The currency has been dogged by a dovish Reserve Bank of Australia but it rose above $0.72 for the first time since Feb. 21, after data, showed China's economy grew 6.4 per cent in the first quarter. The Australian dollar is sensitive to the economic fortunes of China, Australia's biggest trading partner.
"It is becoming very clear again this morning what really matters for the Australian dollar is China. The currency is up despite the fact that the RBA rate meeting caused negative sentiment yesterday," said Esther Maria Reichelt, an FX strategist at Commerzbank in Frankfurt.
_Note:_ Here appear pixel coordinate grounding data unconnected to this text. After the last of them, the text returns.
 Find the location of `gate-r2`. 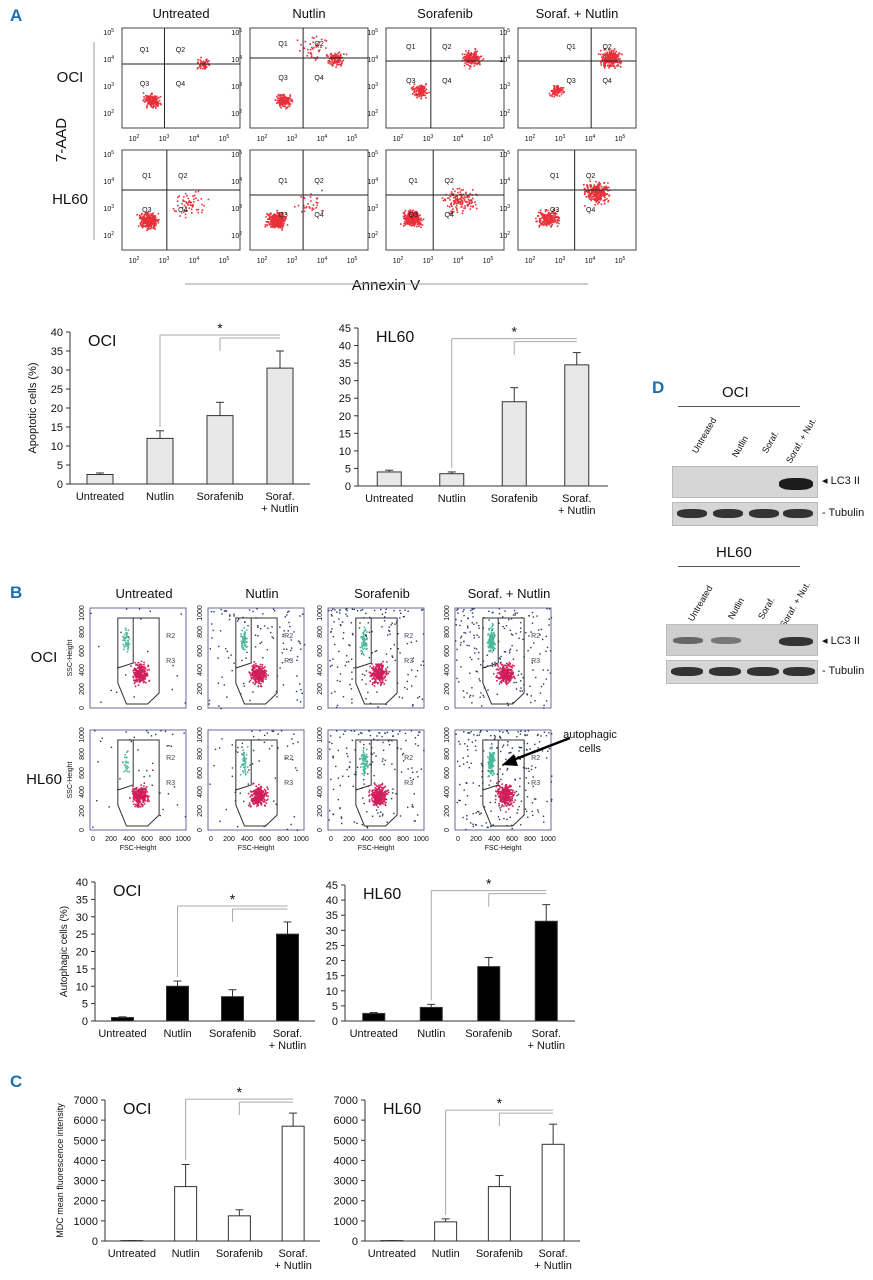

gate-r2 is located at coordinates (126, 765).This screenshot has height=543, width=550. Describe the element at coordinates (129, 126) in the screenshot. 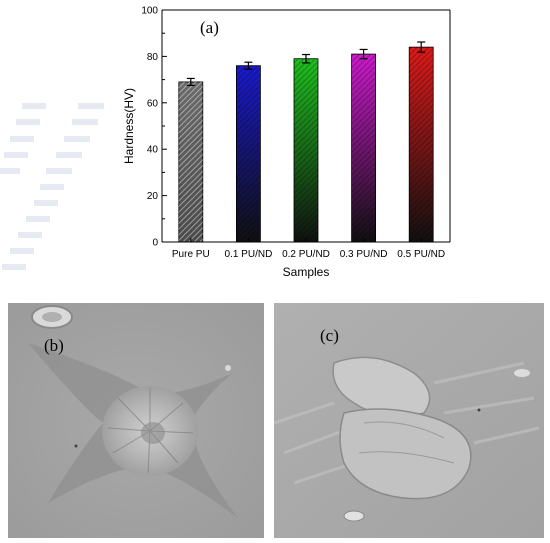

I see `y-axis-title: Hardness(HV)` at that location. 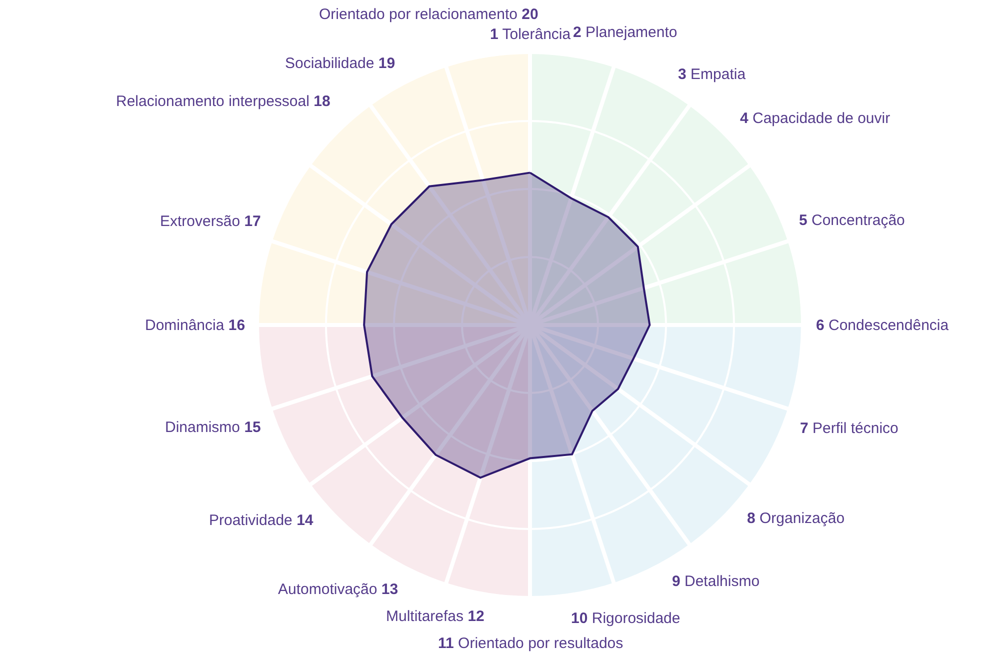 What do you see at coordinates (210, 222) in the screenshot?
I see `spoke-label: Extroversão 17` at bounding box center [210, 222].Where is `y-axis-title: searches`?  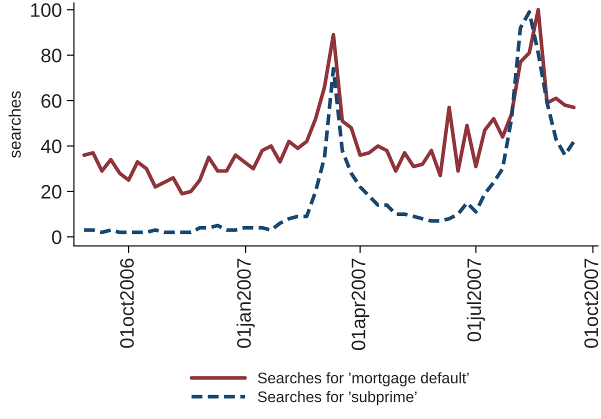 y-axis-title: searches is located at coordinates (14, 124). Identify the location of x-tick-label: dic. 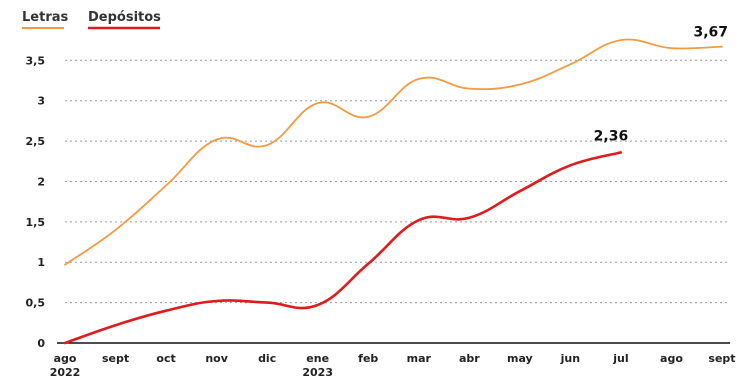
(267, 358).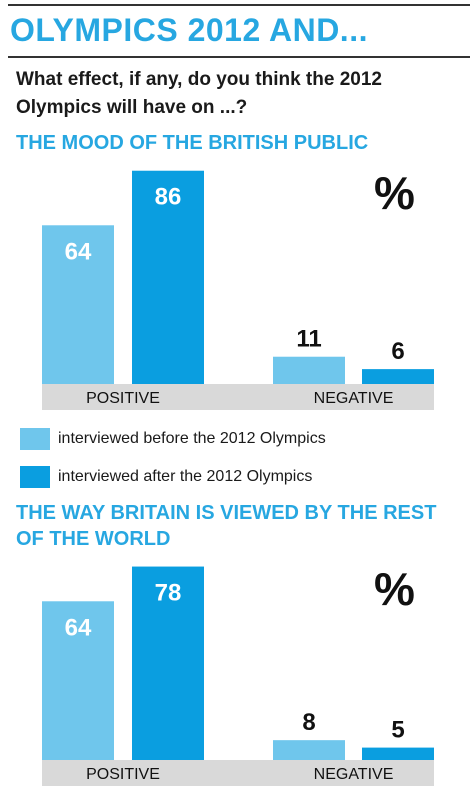  What do you see at coordinates (238, 773) in the screenshot?
I see `chart-2-axis-band` at bounding box center [238, 773].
On Tuesday, the Aussie took a brief hit after the RBA said it believes a cut in interest rates would be "appropriate" should inflation stay low and unemployment trend higher.
The U.S. dollar, often a safe haven, sagged against the euro after the Chinese data eased concerns about a global economic slowdown. The dollar index against a basket of six major currencies dipped 0.2 per cent to 96.846.
The euro rose 0.4 per cent to $1.1300, paring the previous day's losses. The single currency came under pressure on Tuesday after Reuters quoted four sources with direct knowledge of discussions as saying several European Central Bank policymakers think the ECB's economic projections are too optimistic, as economic weakness in China and trade tensions linger.
The New Zealand dollar was down 0.5 per cent at $0.6727 but the Aussie's bounce helped it pull back from a 3-1/2-month low of $0.6668 plumbed earlier in the session. The kiwi was hit after data showed New Zealand's annual inflation slowed in the first quarter, which raised the odds of an interest rate cut in the coming months.